Figure 1: Raubex segmental revenue, R’000
Source: Anchor, Bloomberg
Figure 2: Raubex segmental operating profit, R’000
Source: Anchor, Bloomberg
Figure 3: Raubex segmental operating margin, %
Source: Anchor, Bloomberg
The order book
- The Group currently has a secured order book of R16.6bn compared to R17.1bn as at FY21. However, here we highlight the following:
- Despite a relatively stable orderbook, Raubex’s order book could increase further if it is successful in securing further contract opportunities.
- Raubex has tendered for several projects that are significant in value and the company is awaiting adjudication on those contracts.
- Despite a relatively stable orderbook, Raubex’s order book could increase further if it is successful in securing further contract opportunities.
Figure 4: Raubex order book by customer, Rmn
Source: Anchor, Company data
- On Bid Window 5 for renewable energy independent power producers (IPPs), government has announced c. 25 preferred bidders. Raubex has partnered with some of these preferred bidders, and it will update the market once commercial close is finalised and the projects are awarded.

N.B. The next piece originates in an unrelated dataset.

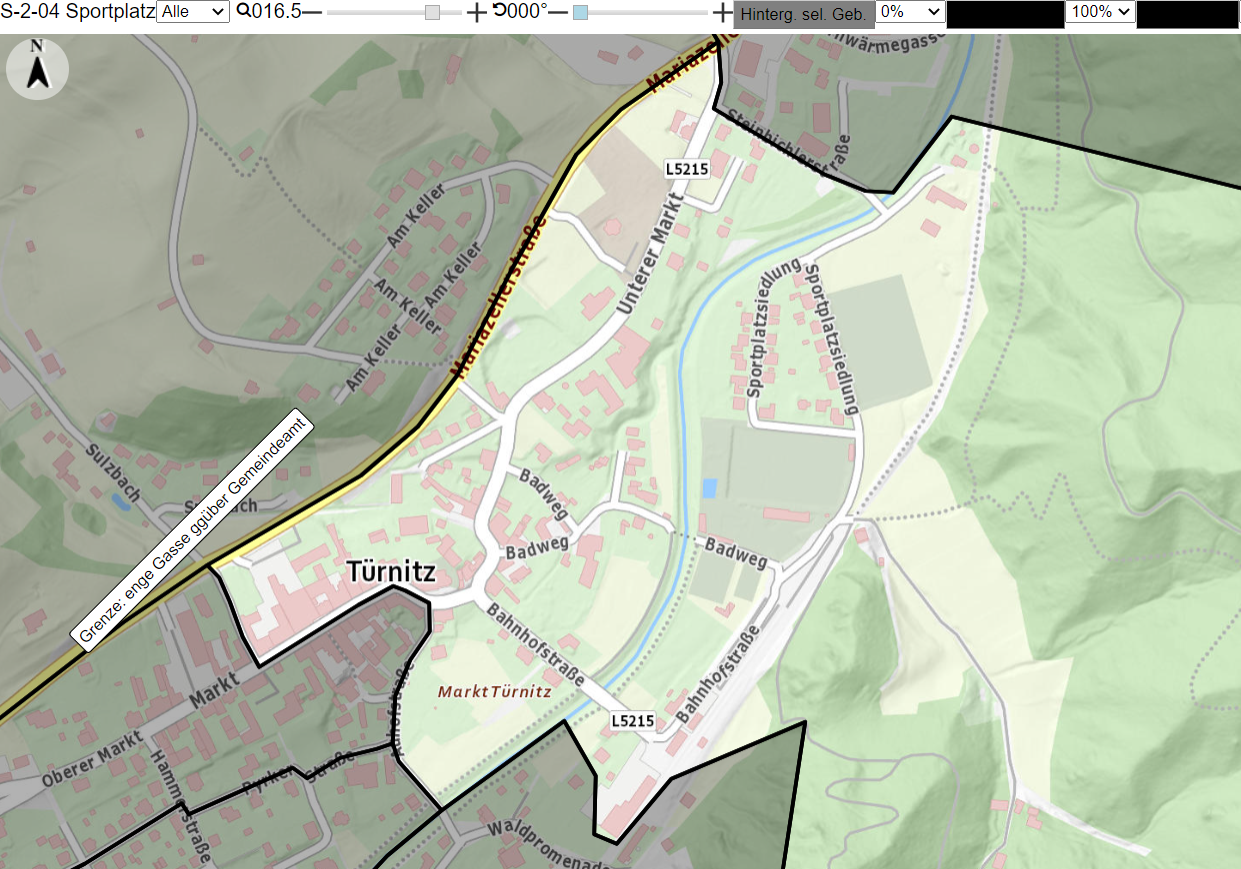Increase rotation with plus button
This screenshot has width=1241, height=869.
[x=723, y=12]
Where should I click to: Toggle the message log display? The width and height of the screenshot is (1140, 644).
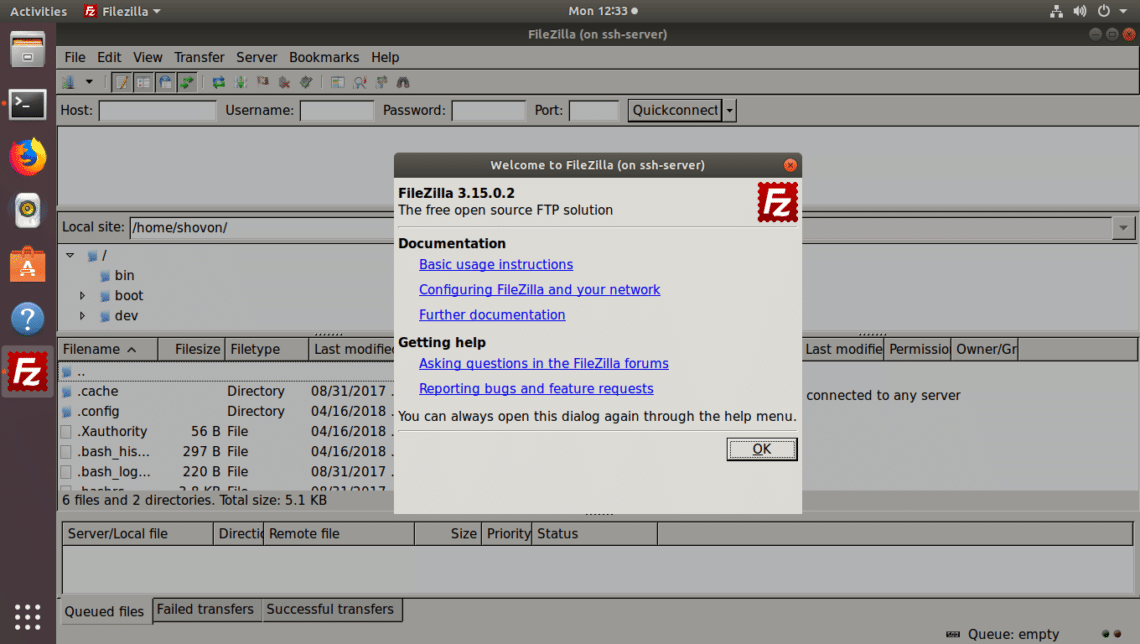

- Overall, we think that Raubex is well placed to benefit from increased infrastructure investment in SA and we see the general outlook for the company as being positive.
Other developments
- Raubex has acquired a 23.08% stake in Bauba Resources, a 27.73% stake in Arcadia Minerals (a Namibian diversified explorer), and a 9.56% stake in Vanadium Resources.
- All the above are strategic partnerships with the aim of securing materials handling contracts at these mines over the life of mine (typically 10-15 years). In addition, Raubex has first right of refusal for materials handling projects at all of the abovementioned mines.
- The rationale given by management is that these investments are a stake in the operations of the mine and have been made to secure materials handling contracts. Any equity upside from these investments will be a bonus for the company.
Earnings performance
- Management has indicated that it expects a similar second-half performance. Therefore, FY22E HEPS could be between R2.60 and R2.80.
- The FY22 consensus estimate of R3.31 appears to us to be incrementally bullish.
Valuation based on Bloomberg consensus estimates
Figure 5: Raubex valuation
Source: Anchor, Bloomberg
Outlook
Overall, management was relatively optimistic and indicated that developments within the construction sector continue to point towards tailwind effects for Raubex and for the construction industry in general. We believe that the general outlook and operational momentum for Raubex remains positive as RBX delivers on its secured orderbook. We remain holders of the share.